I can already hear the David Bass love growing...

I like Bass as a prospect, but keep in mind that he was often subbed in on obvious passing situations. Bass had one start on the season, and he was rotated in for the other 11 games he played. There's plenty of room for improvement in his game, but he did show a burst off the edge to harass quarterbacks.

For a little perspective on the PRP, the leading defensive tackle was Tampa Bay's Gerald McCoy at 11.1 and the leading 4-3 defensive end was St. Louis' Robert Quinn at 15.3.

Among 4-3 DEs that took at least a quarter of their teams defensive snaps, Shea McClellin was the highest Bear on the list at 41. Peppers was right behind him at 42 and Wootton was last at 52.

Corey Wootton fared better as a DT, where he ranked 21st among the inside players.

41st best, 21st best... That's simply not good enough.

The Bears need some new blood on the defensive line. The draft is full of players that can be had in the first two rounds that could come in and make an impact. There are plenty of free agents out there that would be an upgrade over the guys that ended the 2013 season, and there's hope that their own injured players could return to form.

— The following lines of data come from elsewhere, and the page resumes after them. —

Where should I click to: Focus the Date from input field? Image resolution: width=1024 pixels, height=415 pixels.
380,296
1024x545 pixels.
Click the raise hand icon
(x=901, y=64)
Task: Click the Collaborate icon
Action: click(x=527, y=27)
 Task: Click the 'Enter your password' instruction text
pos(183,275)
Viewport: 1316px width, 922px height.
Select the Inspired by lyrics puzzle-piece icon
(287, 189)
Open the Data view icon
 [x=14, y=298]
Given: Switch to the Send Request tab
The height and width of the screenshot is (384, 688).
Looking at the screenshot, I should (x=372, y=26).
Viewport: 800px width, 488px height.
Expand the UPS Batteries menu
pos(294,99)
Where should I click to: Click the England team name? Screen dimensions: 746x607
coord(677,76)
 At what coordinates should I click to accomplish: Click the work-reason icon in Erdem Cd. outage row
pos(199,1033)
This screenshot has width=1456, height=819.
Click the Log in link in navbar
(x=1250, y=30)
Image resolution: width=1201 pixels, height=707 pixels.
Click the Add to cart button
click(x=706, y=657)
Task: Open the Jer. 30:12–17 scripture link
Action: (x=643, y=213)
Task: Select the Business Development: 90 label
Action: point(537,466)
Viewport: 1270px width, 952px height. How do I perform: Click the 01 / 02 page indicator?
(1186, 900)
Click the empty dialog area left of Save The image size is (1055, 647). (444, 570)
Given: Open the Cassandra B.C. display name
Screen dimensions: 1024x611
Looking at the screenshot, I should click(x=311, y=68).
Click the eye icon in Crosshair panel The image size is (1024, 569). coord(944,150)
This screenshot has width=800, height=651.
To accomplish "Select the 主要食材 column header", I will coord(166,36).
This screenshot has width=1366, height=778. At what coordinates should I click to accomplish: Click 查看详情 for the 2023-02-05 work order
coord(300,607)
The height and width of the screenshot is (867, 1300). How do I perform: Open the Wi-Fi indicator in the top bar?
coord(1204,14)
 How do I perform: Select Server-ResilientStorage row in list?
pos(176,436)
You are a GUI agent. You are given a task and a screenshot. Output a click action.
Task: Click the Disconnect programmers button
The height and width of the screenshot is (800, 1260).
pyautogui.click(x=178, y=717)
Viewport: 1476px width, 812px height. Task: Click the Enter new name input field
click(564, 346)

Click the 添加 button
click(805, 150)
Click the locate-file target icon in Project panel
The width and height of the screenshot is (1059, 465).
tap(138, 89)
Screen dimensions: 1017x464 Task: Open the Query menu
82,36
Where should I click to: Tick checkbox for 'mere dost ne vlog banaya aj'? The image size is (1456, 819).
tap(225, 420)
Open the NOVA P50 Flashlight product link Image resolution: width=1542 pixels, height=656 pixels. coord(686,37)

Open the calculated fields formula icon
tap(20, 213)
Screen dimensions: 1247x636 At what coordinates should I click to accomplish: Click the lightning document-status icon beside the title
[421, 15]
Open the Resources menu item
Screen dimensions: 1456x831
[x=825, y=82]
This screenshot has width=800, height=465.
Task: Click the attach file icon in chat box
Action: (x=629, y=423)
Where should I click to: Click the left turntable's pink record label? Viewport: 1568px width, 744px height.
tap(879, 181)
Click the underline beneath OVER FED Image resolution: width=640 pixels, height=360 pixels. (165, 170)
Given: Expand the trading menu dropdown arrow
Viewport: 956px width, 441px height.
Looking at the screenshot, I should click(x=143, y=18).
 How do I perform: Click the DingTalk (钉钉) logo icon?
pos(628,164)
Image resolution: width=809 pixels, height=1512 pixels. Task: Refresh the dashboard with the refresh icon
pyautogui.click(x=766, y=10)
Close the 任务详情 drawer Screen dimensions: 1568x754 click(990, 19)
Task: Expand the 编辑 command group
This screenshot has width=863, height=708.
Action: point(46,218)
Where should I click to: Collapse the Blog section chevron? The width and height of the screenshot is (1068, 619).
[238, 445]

I like the switch to linebacker for McClellin. Even if he can't win a starting job out of camp, he'll still be in the role that's best suited for him, situational pass rusher. No more worrying about setting the edge in the run game against offensive tackles for Shea. As a strong side outside linebacker he'll be primarily matched up with tight ends, and on passing downs, he'll be rushing the passer. If he somehow carves out his niche in the middle, he'll still be getting after the QB on passing downs.

What do you think of the potential from Bass and the move to linebacker for McClellin? Do you think they will improve on their pass rushing numbers in 2014?

Do you think the Bears will make a splashy free agent signing and/or draft a pass rusher?